> [SOURCE EXTRACT]
########################################

Linux's exception handling code is among the most carefully written in the kernel. The page fault handler alone (arch/x86/mm/fault.c, do_page_fault()) handles demand paging, copy-on-write, stack expansion, memory-mapped files, MMIO faults in drivers, and invalid access — all in a single function that must execute correctly in every context, including from within the kernel itself.

Prerequisites

  • 02-user-space-vs-kernel-space.md: ring context matters for exception handling
  • 03-cpu-privilege-rings.md: CPL affects which exceptions are delivered
  • 06-interrupts.md: exceptions use the same IDT mechanism as hardware interrupts

Core Content

x86 Exception Taxonomy

Faults

A fault is an exception that is reported "before" the faulting instruction — the saved RIP (instruction pointer) points to the faulting instruction itself, not the next instruction. After the handler runs and resolves the condition, the CPU restarts the faulting instruction. This is correct behavior for:

  • Page Fault (#PF, Vector 14): The instruction tried to access a virtual address that has no valid page table mapping. The handler maps the page (allocates a physical frame, fills it from disk, etc.) and restarts the instruction, which now succeeds.

########################################

> [EXERCISE REQUIREMENTS]
a) Write out the Linux exception-handling excerpt verbatim. Begin at the words "x86 Exception Taxonomy" and stop after "which now succeeds.".
b) According to the Linux exception-handling excerpt, which source file contains do_page_fault()?

> [DATA SHOWN]
########################################

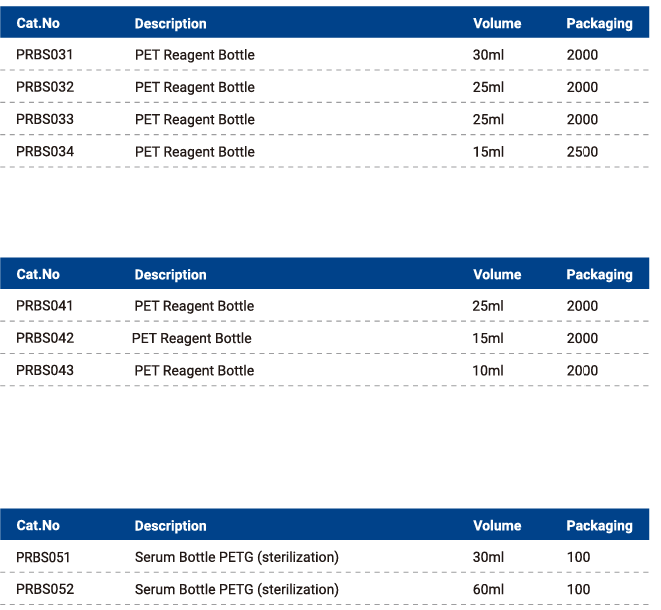Click catalog number PRBS052
661x610 pixels.
coord(44,589)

########################################

> [ANSWERS IN ORDER]
a)
x86 Exception Taxonomy

Faults

A fault is an exception that is reported "before" the faulting instruction — the saved RIP (instruction pointer) points to the faulting instruction itself, not the next instruction. After the handler runs and resolves the condition, the CPU restarts the faulting instruction. This is correct behavior for:

  • Page Fault (#PF, Vector 14): The instruction tried to access a virtual address that has no valid page table mapping. The handler maps the page (allocates a physical frame, fills it from disk, etc.) and restarts the instruction, which now succeeds.

b) arch/x86/mm/fault.c